Dataset excerpts:
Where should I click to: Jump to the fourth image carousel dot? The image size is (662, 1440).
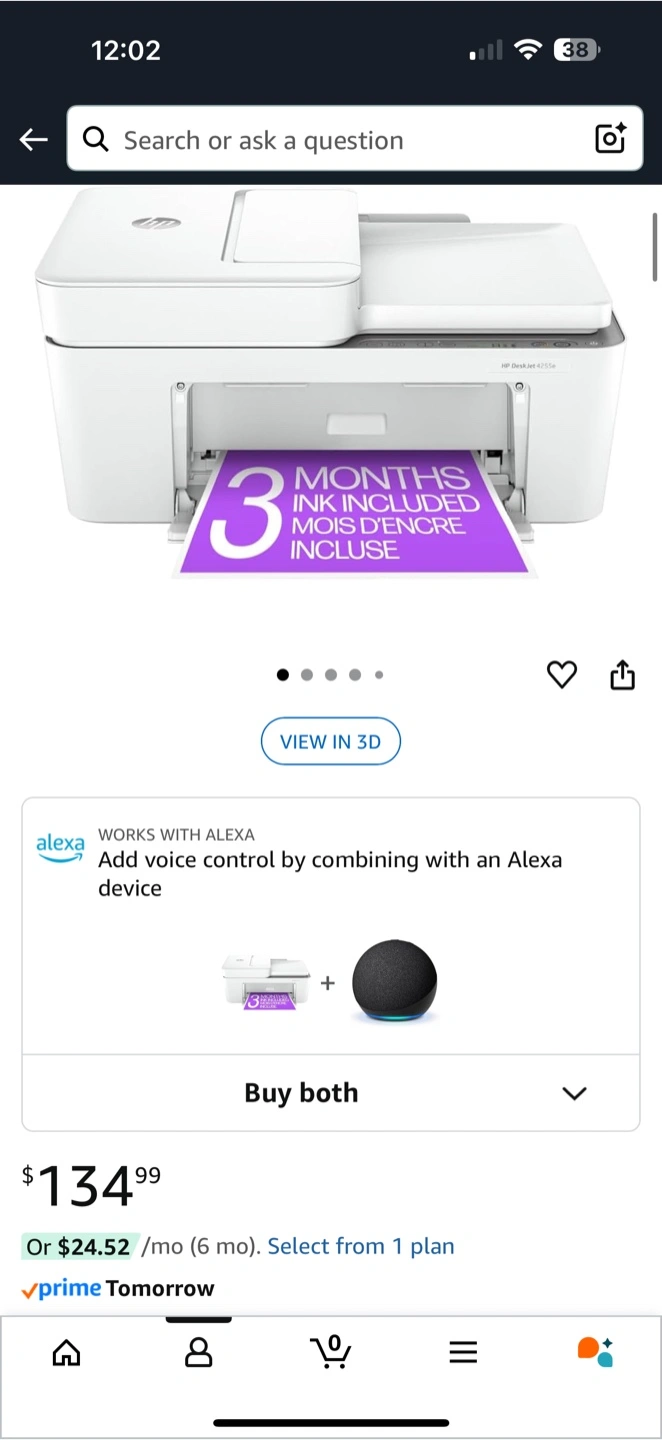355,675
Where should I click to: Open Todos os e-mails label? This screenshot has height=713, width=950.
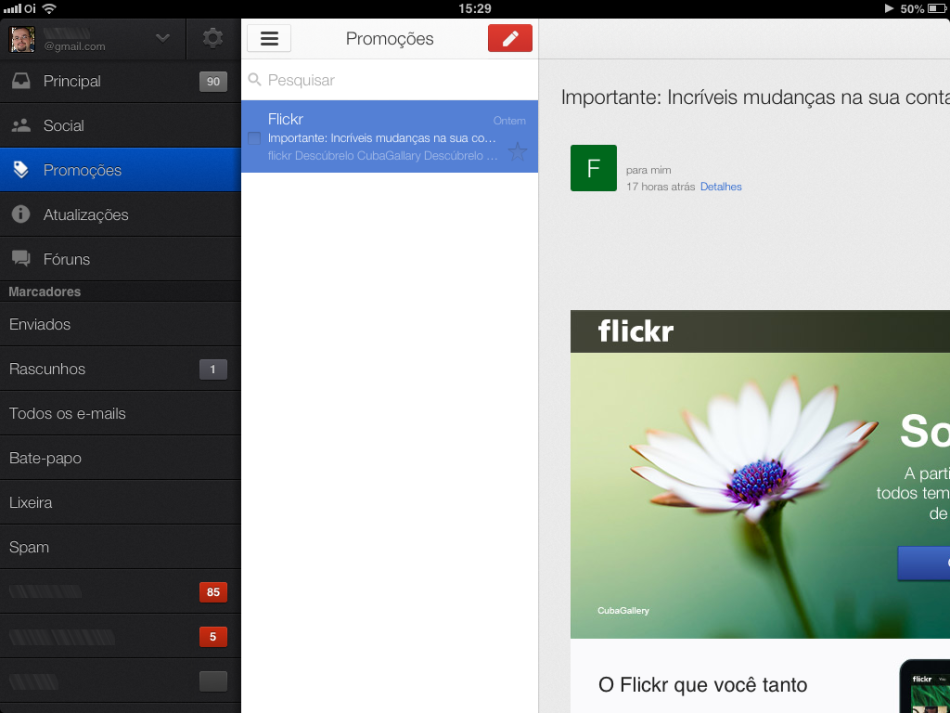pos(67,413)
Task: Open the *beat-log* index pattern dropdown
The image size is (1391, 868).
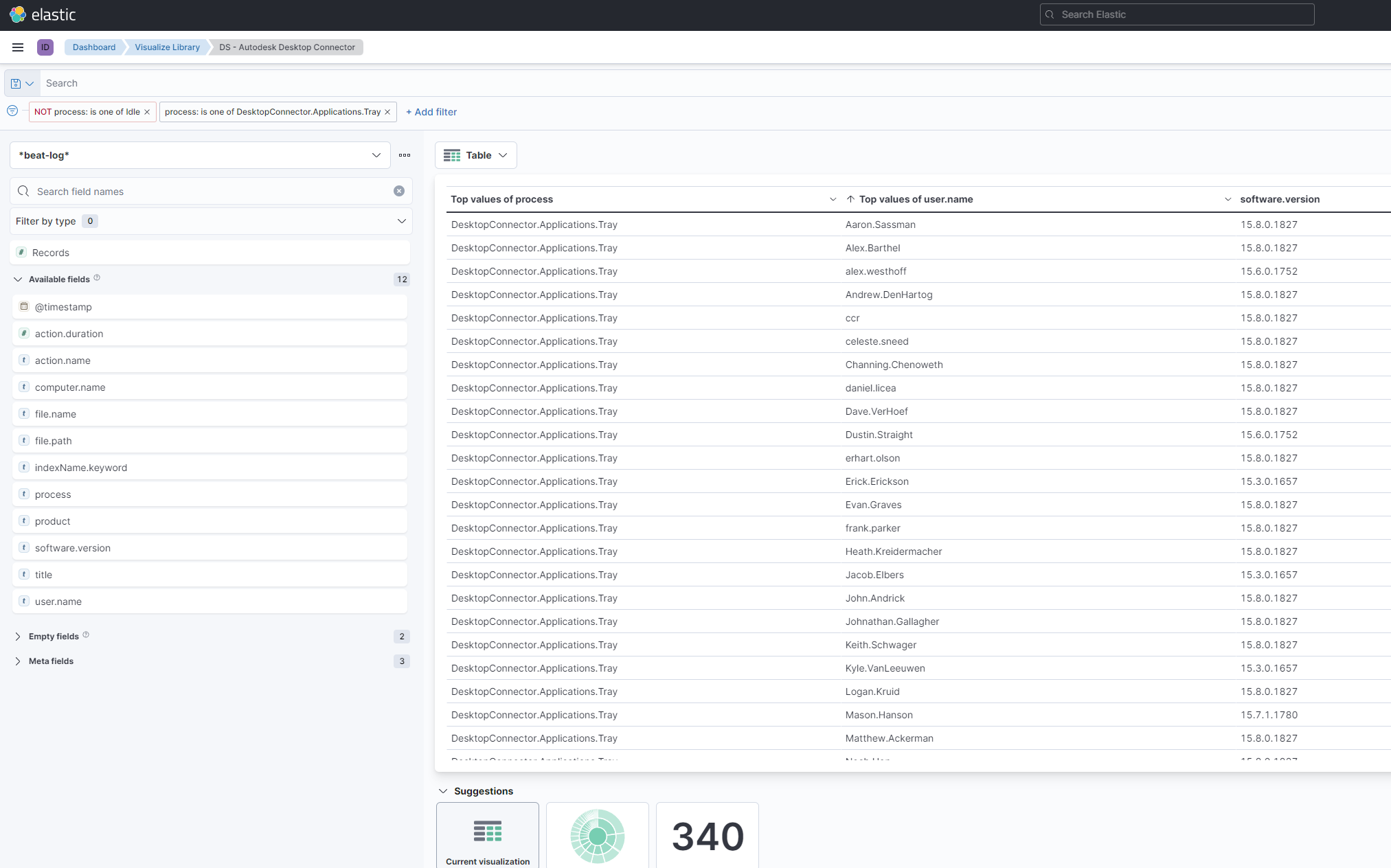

Your task: Above are the records; repeat them exactly, omitting every picture.

Solution to the problem:
Where should I click to: Jump to the fourth image carousel dot? The image size is (662, 1440).
355,675
Where should I click to: Open Todos os e-mails label? This screenshot has height=713, width=950.
pos(67,413)
Task: Open the *beat-log* index pattern dropdown
The image size is (1391, 868).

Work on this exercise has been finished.